We need more compassionate concern

From the CEO

Angelo McClain, Ph.D., LICSW

Angelo McClain, Ph.D., LICSW

Several months ago, I had the privilege of presenting a keynote address at the International Federation of Social Work’s 24th Asia Pacific Regional Conference in Shenzhen, China.

As we approached the conference center, I noticed many colorful billboards that read, “Social Workers: Spreading Love and Hope.”

The China Social Work Association’s “Spreading Love & Hope” slogan prompted me to think about the dire need for more compassionate concern in all aspects of American life — from the eradication of racism, poverty, hunger and violence against women to respect for immigrants and people who are LGBTQ; and to better health, mental health, criminal justice reform, housing, tax reform, education and employment policies.

In 2017, social workers stood up, in a countless number of ways, to the many challenges and threats to our nation’s collective sense of compassion.

Social workers engaged the struggle to find better ways to become more effective in “standing up” for the uniqueness and worth of each human being, and understanding the social, mental and physical pain of people suffering within our local communities. Many across the profession, consistent with social work principles, are declaring 2018 as the year to exercise more active compassion, committing to take specific actions of helpfulness to prevent and alleviate others’ suffering.

Many in the profession believe that compassion is the definitive heart of social work, and are prepared to act with perseverance, kindness and wisdom to alleviate threats to others’ potential suffering or loss of integrity.

The new year brings new opportunities for the profession to contribute to advancing the American agenda for a more just and inclusive society. In the face of a more challenging landscape, social workers understand the level of compassionate concern needed for strengthening our society must be increased.

In our work to advance and promote compassionate concern, we must understand that the work occurs across a broad spectrum of social work practice, from direct interpersonal practice to individuals and families, to community interventions at a mezzo level, to policy evaluation and institutional change at the macro level.

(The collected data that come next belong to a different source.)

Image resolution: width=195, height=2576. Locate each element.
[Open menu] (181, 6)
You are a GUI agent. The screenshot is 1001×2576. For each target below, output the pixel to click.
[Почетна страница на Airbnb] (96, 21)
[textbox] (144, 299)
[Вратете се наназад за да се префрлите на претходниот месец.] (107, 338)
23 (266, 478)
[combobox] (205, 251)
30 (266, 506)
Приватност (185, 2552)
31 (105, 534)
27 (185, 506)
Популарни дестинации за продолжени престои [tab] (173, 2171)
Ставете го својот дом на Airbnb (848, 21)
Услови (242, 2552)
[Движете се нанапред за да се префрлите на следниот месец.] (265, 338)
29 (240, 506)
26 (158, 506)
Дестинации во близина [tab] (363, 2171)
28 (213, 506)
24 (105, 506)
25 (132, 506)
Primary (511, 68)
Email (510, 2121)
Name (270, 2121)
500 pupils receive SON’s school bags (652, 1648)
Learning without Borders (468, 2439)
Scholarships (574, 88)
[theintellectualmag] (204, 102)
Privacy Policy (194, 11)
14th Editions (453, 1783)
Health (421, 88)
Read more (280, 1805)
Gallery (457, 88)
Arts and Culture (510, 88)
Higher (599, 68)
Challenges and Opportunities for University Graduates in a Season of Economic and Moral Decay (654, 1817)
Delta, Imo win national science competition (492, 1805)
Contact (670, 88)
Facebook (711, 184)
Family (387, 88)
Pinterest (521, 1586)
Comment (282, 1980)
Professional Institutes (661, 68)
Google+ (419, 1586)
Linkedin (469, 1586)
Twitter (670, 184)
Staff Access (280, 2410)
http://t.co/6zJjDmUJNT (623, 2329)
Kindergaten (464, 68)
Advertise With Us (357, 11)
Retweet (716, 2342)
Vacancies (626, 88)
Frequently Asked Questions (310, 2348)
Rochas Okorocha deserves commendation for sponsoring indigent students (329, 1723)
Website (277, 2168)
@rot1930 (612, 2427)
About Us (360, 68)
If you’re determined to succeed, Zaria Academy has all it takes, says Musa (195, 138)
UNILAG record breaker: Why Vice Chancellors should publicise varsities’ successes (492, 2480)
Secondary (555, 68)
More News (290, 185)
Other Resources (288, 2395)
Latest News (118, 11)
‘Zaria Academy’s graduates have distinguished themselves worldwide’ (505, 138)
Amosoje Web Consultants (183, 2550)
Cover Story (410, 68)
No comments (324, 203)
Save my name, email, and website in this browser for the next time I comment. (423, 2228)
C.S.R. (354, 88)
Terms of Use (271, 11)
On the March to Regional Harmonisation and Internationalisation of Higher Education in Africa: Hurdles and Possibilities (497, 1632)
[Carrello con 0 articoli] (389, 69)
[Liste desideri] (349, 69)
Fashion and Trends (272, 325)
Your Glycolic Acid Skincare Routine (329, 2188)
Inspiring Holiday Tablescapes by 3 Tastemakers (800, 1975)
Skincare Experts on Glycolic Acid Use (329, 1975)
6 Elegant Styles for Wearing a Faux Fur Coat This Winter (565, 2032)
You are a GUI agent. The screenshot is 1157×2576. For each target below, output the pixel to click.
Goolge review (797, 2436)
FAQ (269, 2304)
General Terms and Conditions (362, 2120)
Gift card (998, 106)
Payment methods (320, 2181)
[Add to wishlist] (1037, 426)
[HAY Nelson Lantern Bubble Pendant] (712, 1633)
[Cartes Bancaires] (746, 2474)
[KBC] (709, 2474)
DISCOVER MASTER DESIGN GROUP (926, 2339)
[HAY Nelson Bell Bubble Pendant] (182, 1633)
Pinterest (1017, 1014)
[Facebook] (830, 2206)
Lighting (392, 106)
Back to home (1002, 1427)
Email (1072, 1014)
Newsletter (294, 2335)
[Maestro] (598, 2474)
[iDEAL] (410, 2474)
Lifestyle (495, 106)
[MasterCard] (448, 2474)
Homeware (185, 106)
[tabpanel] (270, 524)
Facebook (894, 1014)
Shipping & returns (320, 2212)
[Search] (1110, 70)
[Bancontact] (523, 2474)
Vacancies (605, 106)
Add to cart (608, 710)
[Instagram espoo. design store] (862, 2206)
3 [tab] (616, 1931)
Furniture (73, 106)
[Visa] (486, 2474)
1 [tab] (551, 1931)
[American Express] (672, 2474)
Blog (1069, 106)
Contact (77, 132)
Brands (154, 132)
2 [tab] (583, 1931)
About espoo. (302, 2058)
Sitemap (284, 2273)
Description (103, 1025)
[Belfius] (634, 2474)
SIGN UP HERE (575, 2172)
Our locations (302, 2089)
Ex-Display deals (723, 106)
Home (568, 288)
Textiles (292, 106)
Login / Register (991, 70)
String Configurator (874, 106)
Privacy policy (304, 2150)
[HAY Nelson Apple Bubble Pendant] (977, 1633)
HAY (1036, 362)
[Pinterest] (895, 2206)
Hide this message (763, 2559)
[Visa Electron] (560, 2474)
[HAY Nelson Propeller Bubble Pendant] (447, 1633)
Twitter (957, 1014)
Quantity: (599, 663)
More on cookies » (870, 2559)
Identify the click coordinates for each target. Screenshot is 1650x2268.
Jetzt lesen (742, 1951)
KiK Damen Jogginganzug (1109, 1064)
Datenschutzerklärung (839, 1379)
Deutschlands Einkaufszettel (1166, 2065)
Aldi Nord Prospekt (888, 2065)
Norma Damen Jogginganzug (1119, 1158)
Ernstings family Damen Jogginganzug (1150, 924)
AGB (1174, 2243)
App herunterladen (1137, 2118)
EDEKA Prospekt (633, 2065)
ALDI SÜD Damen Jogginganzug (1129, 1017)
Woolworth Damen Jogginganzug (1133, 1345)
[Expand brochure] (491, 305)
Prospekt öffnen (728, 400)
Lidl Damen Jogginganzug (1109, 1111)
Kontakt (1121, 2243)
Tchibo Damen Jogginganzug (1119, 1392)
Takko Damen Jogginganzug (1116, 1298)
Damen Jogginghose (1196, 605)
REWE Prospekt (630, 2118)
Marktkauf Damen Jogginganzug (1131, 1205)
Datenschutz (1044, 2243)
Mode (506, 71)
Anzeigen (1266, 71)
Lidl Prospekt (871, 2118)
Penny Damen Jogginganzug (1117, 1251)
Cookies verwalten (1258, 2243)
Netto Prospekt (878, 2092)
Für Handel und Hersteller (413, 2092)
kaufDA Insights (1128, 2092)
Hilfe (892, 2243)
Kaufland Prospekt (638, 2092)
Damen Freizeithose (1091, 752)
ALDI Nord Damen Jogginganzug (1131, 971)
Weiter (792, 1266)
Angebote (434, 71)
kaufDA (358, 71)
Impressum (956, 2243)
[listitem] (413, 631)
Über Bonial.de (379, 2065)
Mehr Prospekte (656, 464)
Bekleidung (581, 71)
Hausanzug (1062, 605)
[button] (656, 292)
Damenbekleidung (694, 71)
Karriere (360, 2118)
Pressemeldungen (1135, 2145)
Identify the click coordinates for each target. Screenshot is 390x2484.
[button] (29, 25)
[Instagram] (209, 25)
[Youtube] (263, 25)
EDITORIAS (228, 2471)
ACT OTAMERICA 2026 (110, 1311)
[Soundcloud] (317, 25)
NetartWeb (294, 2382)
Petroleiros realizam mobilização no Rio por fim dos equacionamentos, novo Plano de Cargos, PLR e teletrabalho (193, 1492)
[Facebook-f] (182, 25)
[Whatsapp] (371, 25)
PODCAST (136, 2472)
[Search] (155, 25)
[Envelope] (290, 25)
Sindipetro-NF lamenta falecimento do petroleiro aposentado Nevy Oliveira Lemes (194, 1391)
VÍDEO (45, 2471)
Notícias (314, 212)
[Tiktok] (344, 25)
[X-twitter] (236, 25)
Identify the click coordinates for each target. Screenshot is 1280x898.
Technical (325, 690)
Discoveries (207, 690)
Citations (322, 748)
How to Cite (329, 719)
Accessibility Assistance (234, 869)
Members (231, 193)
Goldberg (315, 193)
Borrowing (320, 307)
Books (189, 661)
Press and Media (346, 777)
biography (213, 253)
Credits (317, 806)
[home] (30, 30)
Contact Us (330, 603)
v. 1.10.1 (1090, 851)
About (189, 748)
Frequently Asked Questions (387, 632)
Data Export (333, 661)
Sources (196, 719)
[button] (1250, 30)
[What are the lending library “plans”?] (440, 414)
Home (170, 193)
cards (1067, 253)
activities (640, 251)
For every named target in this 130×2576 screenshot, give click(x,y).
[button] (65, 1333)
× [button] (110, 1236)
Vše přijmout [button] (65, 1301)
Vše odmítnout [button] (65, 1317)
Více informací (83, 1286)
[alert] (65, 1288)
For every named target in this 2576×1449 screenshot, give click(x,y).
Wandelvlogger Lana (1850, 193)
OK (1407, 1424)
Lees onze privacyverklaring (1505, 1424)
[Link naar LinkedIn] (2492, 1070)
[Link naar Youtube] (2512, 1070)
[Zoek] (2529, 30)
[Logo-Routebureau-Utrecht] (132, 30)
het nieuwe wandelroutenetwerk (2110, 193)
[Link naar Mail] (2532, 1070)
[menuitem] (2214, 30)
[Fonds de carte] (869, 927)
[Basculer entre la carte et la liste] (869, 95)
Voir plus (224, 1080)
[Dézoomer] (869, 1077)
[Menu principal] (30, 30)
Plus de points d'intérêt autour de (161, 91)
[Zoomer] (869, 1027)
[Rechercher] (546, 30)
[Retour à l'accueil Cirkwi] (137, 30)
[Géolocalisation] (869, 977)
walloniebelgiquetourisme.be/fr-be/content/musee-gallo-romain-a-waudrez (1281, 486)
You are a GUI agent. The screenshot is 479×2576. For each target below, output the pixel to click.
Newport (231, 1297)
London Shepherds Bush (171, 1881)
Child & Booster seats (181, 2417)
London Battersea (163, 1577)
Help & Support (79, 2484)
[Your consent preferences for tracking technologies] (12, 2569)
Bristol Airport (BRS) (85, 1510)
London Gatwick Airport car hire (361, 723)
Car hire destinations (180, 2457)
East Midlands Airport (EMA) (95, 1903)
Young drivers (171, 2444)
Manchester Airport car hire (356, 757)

Social workers understand the importance of accurately portraying a vivid picture of the human condition and experience; postulating that the more our nation knows about the impact of social conditions, the more likely we are to take actions to stop situations that have the potential to be distressing.

We know that compassionate concern is an essential element of democratic societies, a characteristic that leads to increased impetus to take actions to relieve the suffering of others.

From a micro and mezzo perspective, research tells us that compassionate concern is an important component for achieving more effective clinical results, forming closer client relationships, developing deeper understanding, fostering mutual respect, and applying axiological reasoning to complex ethical dilemmas.

For some, the expression of compassionate caring at the clinical level requires traversing ethical concerns, personal and professional boundaries, and qualms about compassion fatigue.

Utilizing their humanness and compassion, many social workers report that there is nothing more satisfying than making connections with people and helping them find their internal strength to achieve and grow.

Social workers — as true leaders of change — have a responsibility to promote more compassionate concern across all aspects of American life.

As you evaluate how you might increase your impact this year, I hope you make it your personal mission to become active in your professional association, get involved in voter empowerment in your community, and find additional ways to encourage and empower people and communities perceived as voiceless and powerless.

If you haven’t already, awaken the social activist in you and stand against the wave of negativity, indifference, absence of compassion, and cruelty that has recently gained some traction.

Compassionate caring portrayed by a social work process paradigm, conceptualized from our practice and research experiences, provides the tools for orchestrating proactive interventions – at all levels of practice – that make a difference in building a better society.

Compassion is considered among the greatest of human virtues. As change agents, we have a responsibility to continuously strive for a country that’s characterized by big-heartedness!